Starting at the first line of the entries below, restate each line exactly until you reach the line with "Task: Select the", and print that one too. Leave the pictures out and stop there.

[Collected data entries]
----

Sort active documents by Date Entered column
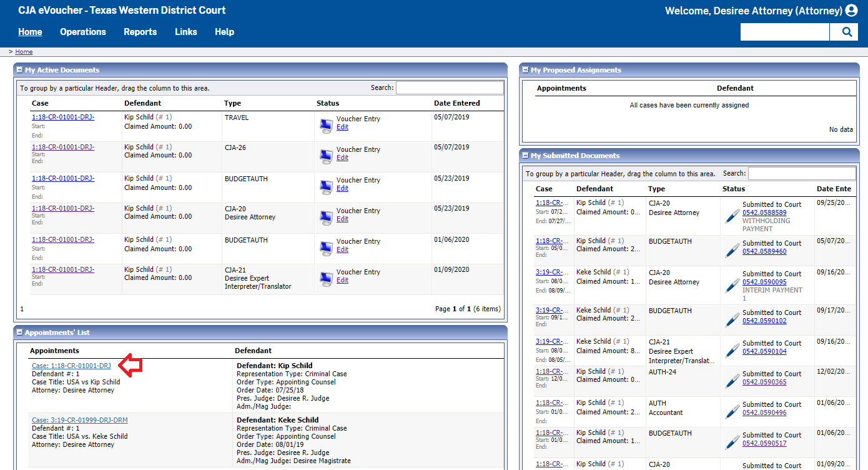Image resolution: width=868 pixels, height=470 pixels. [x=456, y=103]
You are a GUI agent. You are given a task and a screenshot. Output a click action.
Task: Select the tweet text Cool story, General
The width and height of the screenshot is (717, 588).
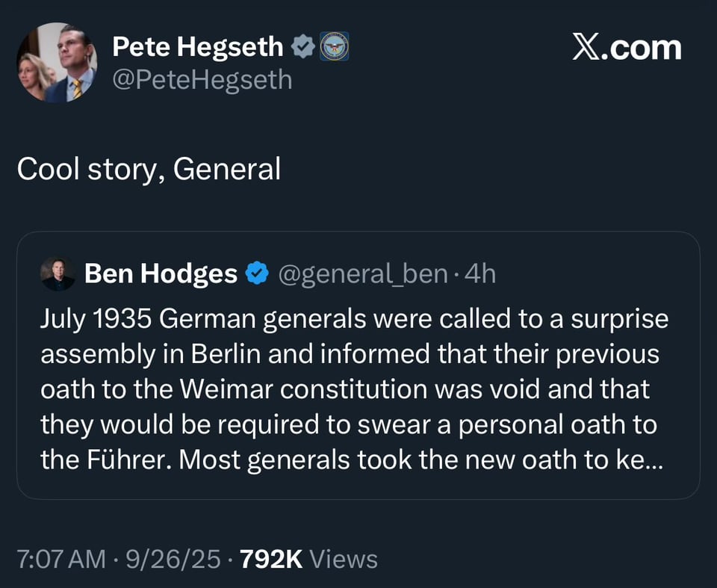[x=149, y=169]
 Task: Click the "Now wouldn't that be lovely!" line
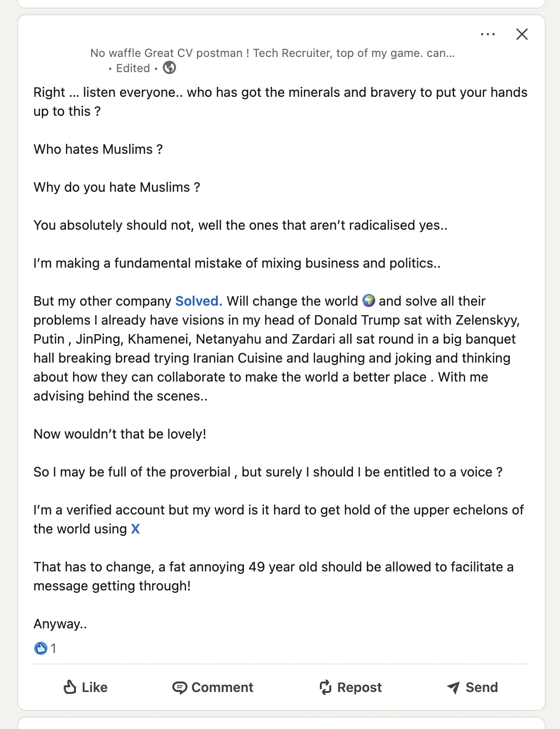120,434
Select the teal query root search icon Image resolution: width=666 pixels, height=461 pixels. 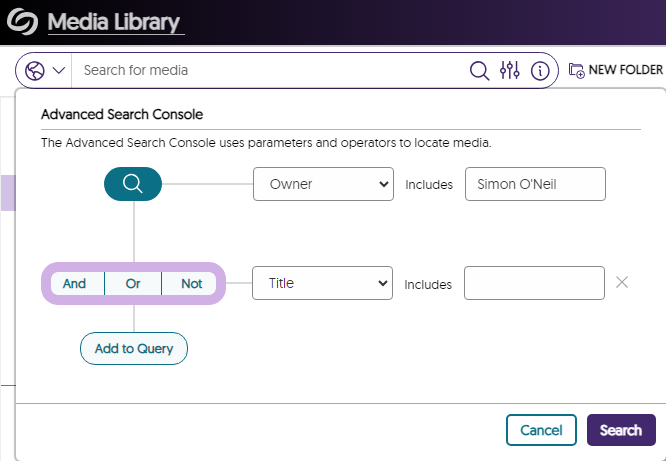tap(133, 184)
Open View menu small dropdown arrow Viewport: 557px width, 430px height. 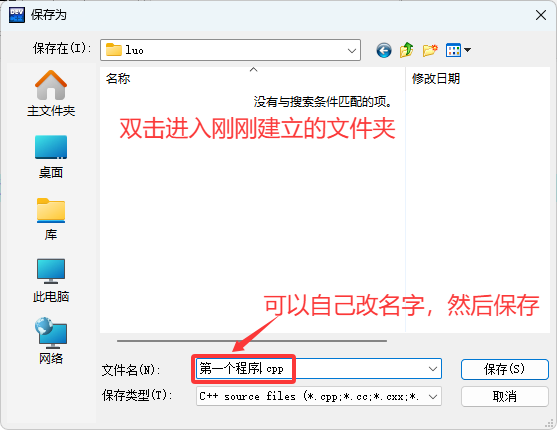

----

== THE ANSWER ==
Sort active documents by Date Entered column
Image resolution: width=868 pixels, height=470 pixels. [x=456, y=103]
You are a GUI agent. You are given a task and a screenshot. Output a click action.
Task: Select the tweet text Cool story, General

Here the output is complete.